Last week I had the incredible opportunity to talk about our work with FrontlineSMS at the National Geographic Explorers Symposium in Washington DC. A big part of what we do is to try and take the mobile message to an entirely new audience, and to help people re-think what innovation means in the developing world, using mobile technology as our lead.
It’s great to see such a revival of interest in appropriate technology, something I first became a fan of at University way back in 1997. As a sign of this growing interest, World Watch recently published one of the best and most comprehensive articles to date on “mobile technology as an appropriate technology”. You can read about that here, and it is well worth a look.
There are, of course, increasing examples of innovative applications of technology, particularly in the field of renewable energy and particularly in the developing world. Two recent and favourite examples are the solar-powered light bulb and the energy-harvesting football, both of which I’m a big fan of – not necessarily in the technology itself (although it is pretty neat), but in the approach.
When I first heard about this I wasn’t sure if I’d read it right. A solar-powered light bulb? Well, the Nokero N100 is a solar LED bulb which can be left outside in direct sunlight during the day. This charges up its internal battery which then gives you up to four hours of light at night. It’s a brilliantly simple idea, and one which has huge potential in developing countries. Not only could it solve significant lighting issues for many households, but it also has positive health implications (replacing kerosine lamps) and, of course, potential benefits to the environment. More on the the Nokero N100 here.

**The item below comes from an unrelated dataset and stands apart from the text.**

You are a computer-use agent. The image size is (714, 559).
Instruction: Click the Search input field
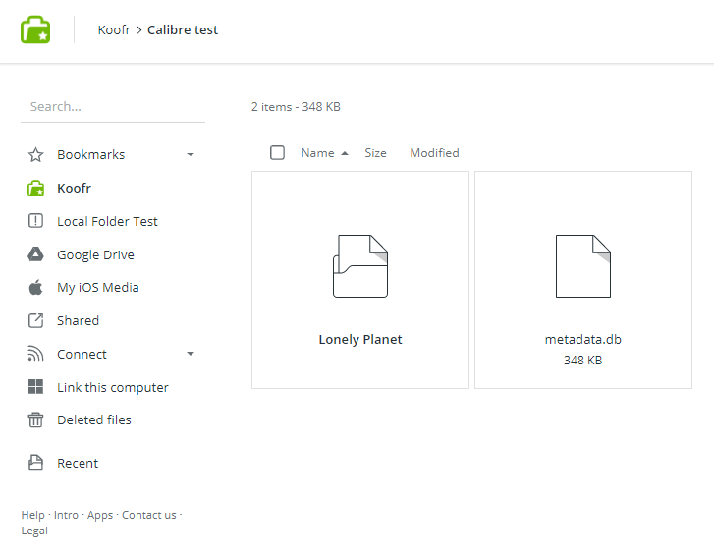[112, 107]
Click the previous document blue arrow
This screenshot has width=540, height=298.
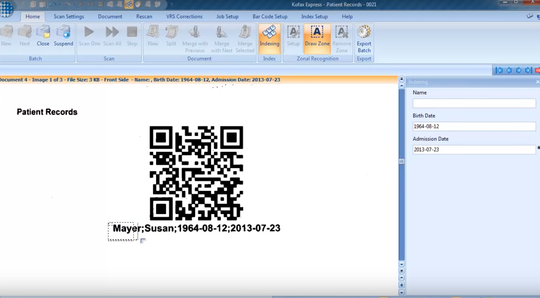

This was an instant favourite because of its sheer simplicity and brilliance. It’s not a million miles away from the Play Pumps concept, harvesting the ‘wasted’ energy of childrens’ play to generate electricity. While children kick the ‘soccket’ football around, it harvests the kinetic energy generated by the ball’s movement. A short ten minute kick-around charges an internal battery which can later power an LED bulb for up to four hours. There’s more on Soccket in this New York Times article by good friend Jim Witkin.
I don’t know about you, but I think we could do with these kinds of innovation everywhere.